Remember the nurse practitioner who was denied a job because she failed to pass a drug urinalysis -- the likely source of her problem being morphine derived from consumption of a poppy seed bagel? The East Baltimore community health center that had been set to hire her refused the nurse a second chance at a drug screen. Indignant, she took her job application elsewhere. After the nurse's story appeared in the Oct. 19 edition of This Just In, she received several job offers, one of which -- a position with a pediatrician in Harford County -- she's
taking. But she's giving up poppy seed bagels.
A dead man's confession
The suicide one morning last spring of an East Baltimore man apparently helped homicide detectives close the books on a 21-year-old unsolved murder. Before Robert W. Paull, a 59-year-old recovering alcoholic, shot himself in May, he mailed his wife a suicide note in which he confessed responsibility for the murder of Gary Dean Legg, a 33-year-old employee of a Baltimore glass company, in October 1973. Legg was robbed and beaten to death, his body left in the rear of his Ford station wagon. According to an Evening Sun story at the time, employees of a tire company near the docks in Fells Point discovered the car and the bludgeoned body, which had been wrapped in a bedspread.

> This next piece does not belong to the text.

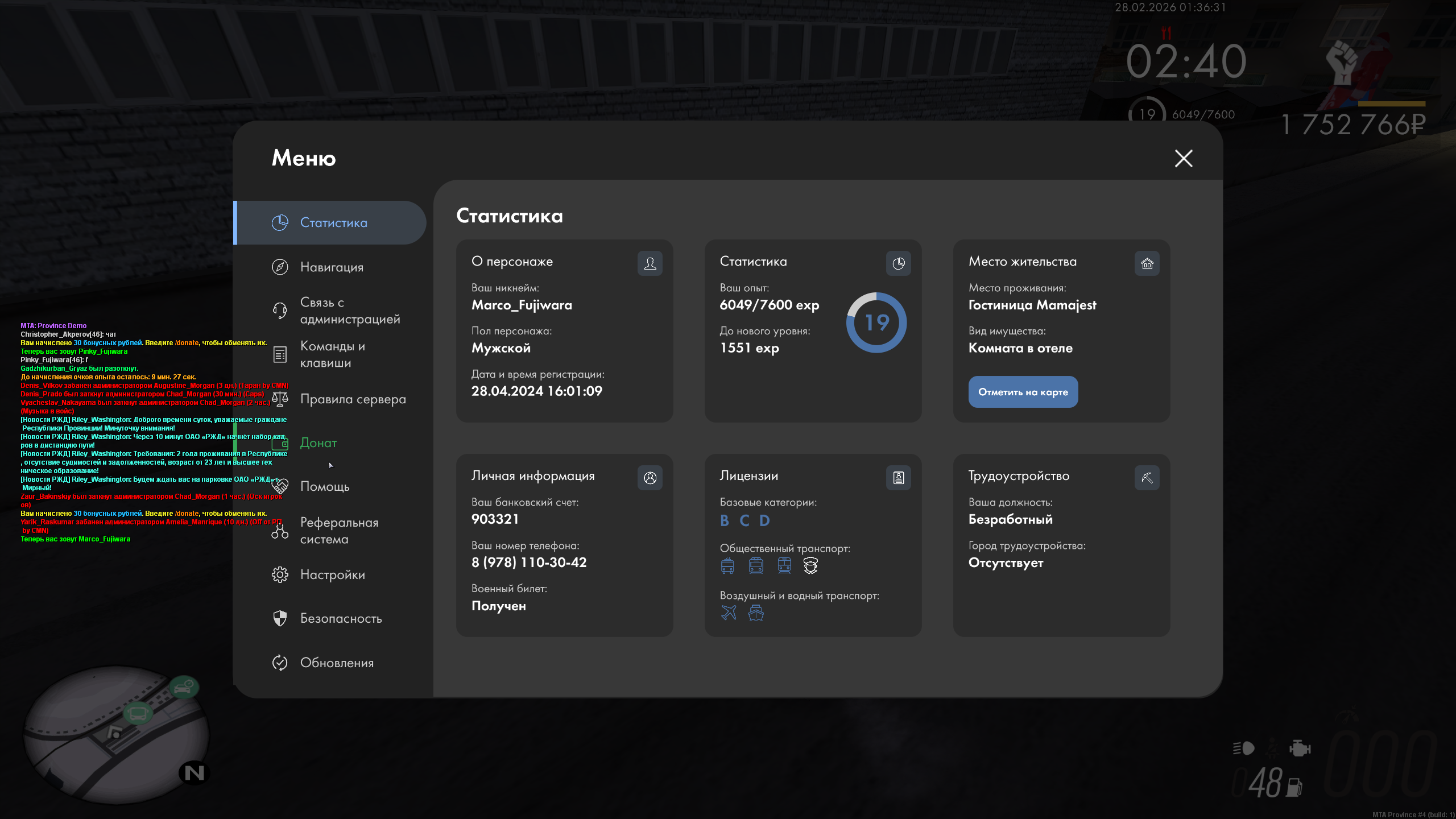This screenshot has height=819, width=1456.
Task: Open Правила сервера section
Action: [x=353, y=399]
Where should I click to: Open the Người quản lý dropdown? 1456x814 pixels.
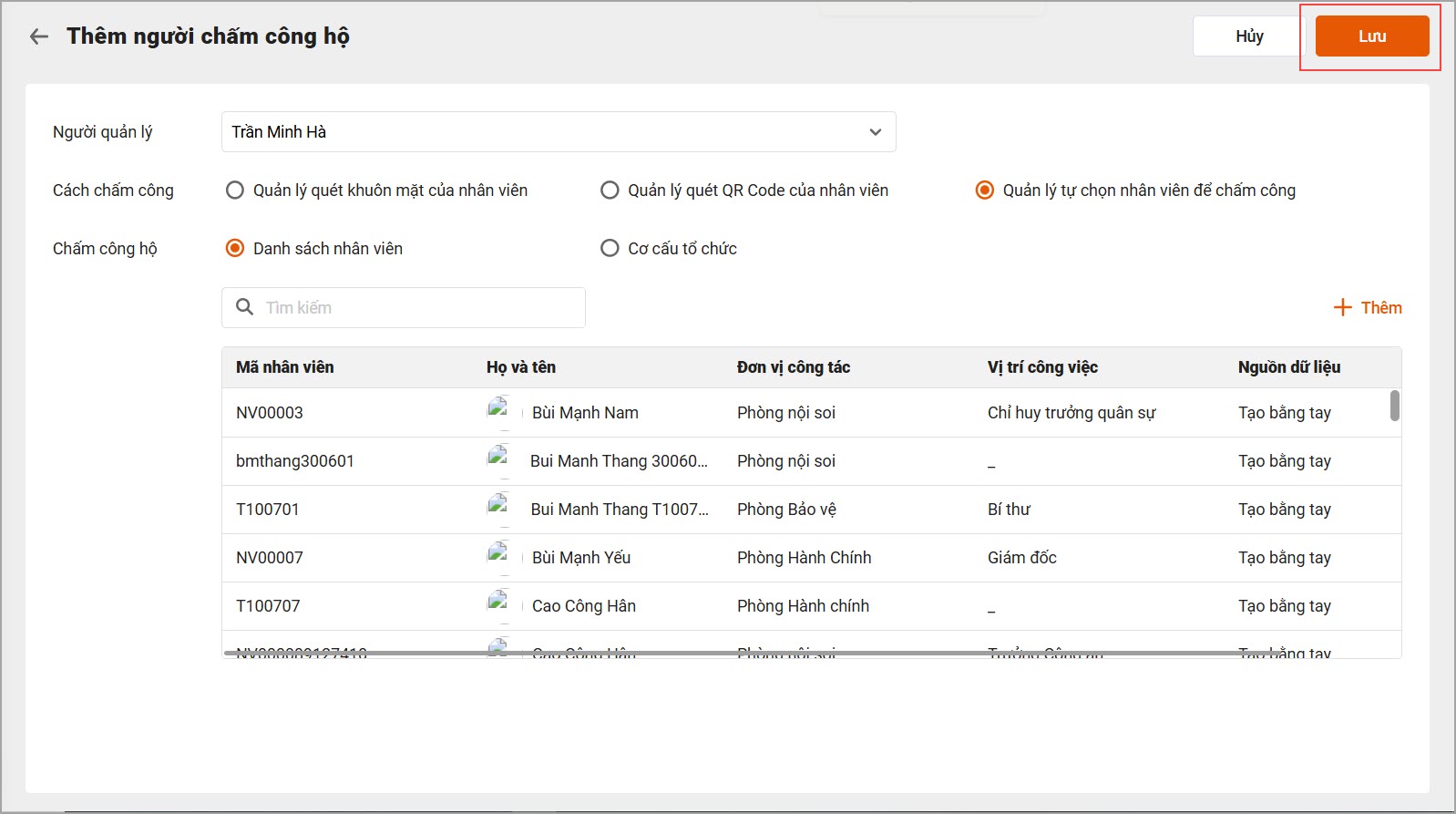[558, 132]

The murder remained unsolved for more than two decades. But on May 17, Robert Paull was found, a bullet hole above his right eye, slumped on a bench and covered with a sheet in Fells Point, not far from where Gary Legg's body had been left by his killer nearly 21 years earlier.
According to "Case Closed," Jacqueline Watts' detailed account the case in the East Baltimore Guide, Paull's suicide note arrived in the mail a short time later, addressed to his wife. "I killed Gary D. Legg on Oct. 4-5, 1973," it said. "I guess you didn't think that I had it in me to do such a thing, but I did. That was in my drinking days. . . ." The note mentioned John Thanos, the convicted murderer the state executed May 17, the same day police found Paull's body in Fells Point. "When you look at life in reality I am no better than John Thanos," the note said. "I also am a murderer." The extensive news coverage of the Thanos death watch weighed heavily on Paull and his last days were filled with remorse for his crime. His wife told the Guide: "I was watching [television coverage of Thanos] and talking to myself, you know, 'They should kill that dirty murderer.' I know Bob could hear me. He was around. But I didn't know about this other thing."
Since the publication of "Case Closed," Hollywood producers have contacted Watts to express interest in the story, the likes of which this columnist cannot recall ever hearing before. At least not in real life.
Save tape, help a kid
I've been saving register tapes from Giant, Safeway and Metro for the folks at the Renaissance Institute. They're a bunch of smart-and-trying-to-get-smarter retirees who take courses at the College of Notre Dame, and as a big class project they're collecting register tapes that can be turned over to the supermarkets for computers and other education equipment. Why? They're doing it for kids in inner-city public schools. They're concerned, appropriately, that Baltimore students do not benefit from the supermarkets' gifts-for-tapes offering as much as their counterparts from the more affluent suburbs do. At the end of the collection drive, the city school with the greatest need and best attendance record gets the tapes.
If you want to contribute, send your grocery tapes to: Save the Tapes, Renaissance Institute, College of Notre Dame of Maryland, 4701 N. Charles St. 21210-2476.
The things people say
Heard on city police radio: A call for an officer at "Little Macademia Baptist Church." I'm sure the officer would have enjoyed the trip to Hawaii, but we're equally sure the dispatcher meant Little Macedonia Baptist Church. It's not in Honolulu. It's on Pennsylvania Avenue.
Heard in Centennial Park, Howard County: Guy in a pickup basketball game made a great pass to a fellow hoopster, then, reflecting on the elegant maneuver, said: "Yes! I led him like a fish to water!"
Heard this week on Baltimore radio: "She could become Maryland's first female Republican governor since Spiro T. Agnew. . . ."
Overheard at and about Cafe Hon: "It's exotic, one more weird, yuppy Baltimore thing to be studied. I like it. But, you know, it's only faux Hon."
Heard on the phone line: "This is Hon Man. Someone sprayed-painted 'Hon' on the welcome sign, and I'm sick about it."
Overheard in Highlandtown: "Happy birthday, and many reruns of the day."
Overheard in Cockeysville: "I get a Cuisinart stomach when I give blood."
What Sarah Fawcett, customer of NationsBank who objects to tellers addressing her by first name (This Just In, Nov. 1), heard yesterday when she called the bank's customer service office, based in Virginia: "Sarah Fawcett? Are you THE Sarah Fawcett? Well, hello! We've got six floors of customer representatives down here and copies of [This Just In item] are all over the building."
Heard from Parris Glendening, during meeting with black ministers: "As you may have noticed, I happen to be a white male."
Billboard on Interstate 83, near Maryland-Pennsylvania line: "FREE O.J.!! . . . with donut purchase."